The practice of reaching for a comforting sugary drink or treat when feeling unwell is common. People often associate simple sugars, from flat soda to honey-sweetened tea, with feeling better or having the energy to fight off illness. Determining if this habit is truly beneficial or simply psychological comfort requires examining the body’s biology during active infection. This exploration covers the metabolic demands of sickness and the cellular effects of sugar consumption on the immune response.

The Body’s Increased Energy Demand During Illness

Fighting off an illness is a metabolically expensive process that significantly increases the body’s energy requirements. When the immune system activates, the body releases stress hormones, such as cortisol, which prompt the liver to increase glucose production and raise blood sugar levels. This natural response ensures that energy is readily available to the cells that need it most.

Immune cells, including lymphocytes and phagocytes, undergo a rapid metabolic shift to meet the demands of proliferation and function. T cells dramatically increase their uptake of glucose to fuel glycolysis, which provides both energy and the building blocks necessary for rapid cell division. A steady supply of fuel is necessary to sustain the immune response and the general metabolic rate, which is often elevated by symptoms like fever and inflammation.

How High Sugar Consumption Affects Immune Cell Function

While the immune system requires glucose, consuming large amounts of refined sugar at once can have a temporary, negative impact on immune function. A rapid spike in blood glucose levels following the consumption of simple carbohydrates can inhibit the efficiency of neutrophils, a type of white blood cell. Neutrophils are a primary line of defense, responsible for engulfing and destroying invading bacteria through phagocytosis.

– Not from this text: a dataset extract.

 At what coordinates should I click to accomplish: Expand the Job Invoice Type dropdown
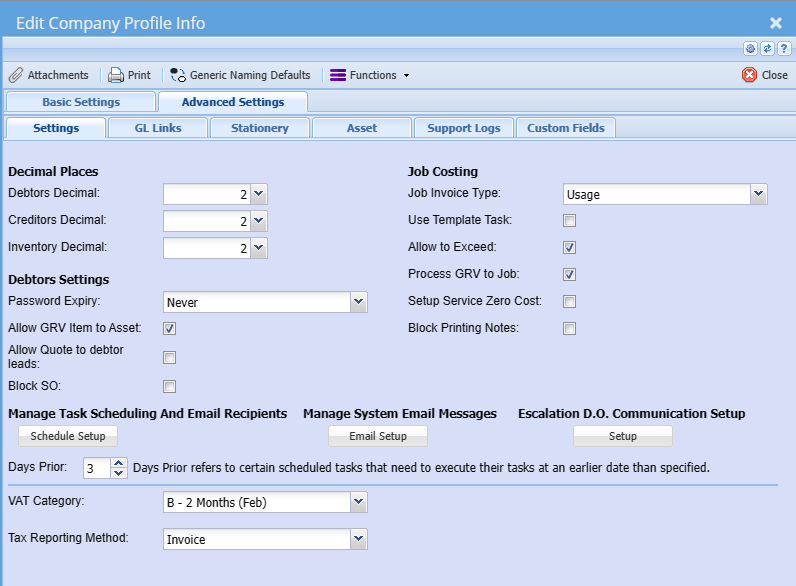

Studies show that high sugar intake can reduce the ability of neutrophils to perform phagocytosis, with the suppressive effect potentially lasting for several hours. Elevated blood sugar also contributes to the production of inflammatory markers, which can exacerbate the existing inflammatory state caused by the infection. An excessive and sudden influx of sugar can hinder the immediate ability of the immune system to fight pathogens.

Hydration and Electrolytes

Often, the perceived benefit of a sugary drink when sick is the liquid and electrolyte content, not the sugar itself. Hydration is paramount during illness, especially if a fever is present or if the person is experiencing fluid loss from vomiting or diarrhea. Dehydration can quickly worsen symptoms and slow recovery.

A small amount of glucose is integral to effective rehydration by activating the Sodium-Glucose Co-Transporter 1 (SGLT1) mechanism in the small intestine. This mechanism requires both sodium and glucose to efficiently pull water into the bloodstream, which is the biological principle behind oral rehydration solutions (ORS). However, a beverage with an excessively high sugar concentration, such as standard soda, can be counterproductive. High sugar content creates a hypertonic solution in the gut, which can osmotically draw water out of the body’s cells and into the intestine. This effect can delay fluid absorption and may even worsen gastrointestinal discomfort.

Practical Guidance for Sugars When You Are Sick

The nuanced role of sugar during illness suggests that the type and amount of carbohydrate consumed are the most important factors. For sustained energy to support the immune system, the focus should be on complex carbohydrates and whole foods that release glucose slowly into the bloodstream. This approach provides the necessary fuel without creating sharp blood glucose spikes that can temporarily impair immune cell function.

If a person is unable to tolerate solid food, consuming easily digestible sources of carbohydrates is necessary to prevent energy depletion. Small, controlled amounts of natural sugars from sources like diluted fruit juice or unsweetened applesauce are preferable to maintain stable blood sugar levels. Refined white sugar, high-fructose corn syrup, and highly processed sweets should be limited due to their potential to suppress the immune response and contribute to inflammation.

For rehydration, it is best to choose specific oral rehydration solutions or dilute sugary liquids to ensure the optimal glucose-to-sodium ratio for efficient water absorption. A small teaspoon of honey in tea may help soothe a cough, but it should not be viewed as a replacement for nutrient-dense foods or balanced hydration.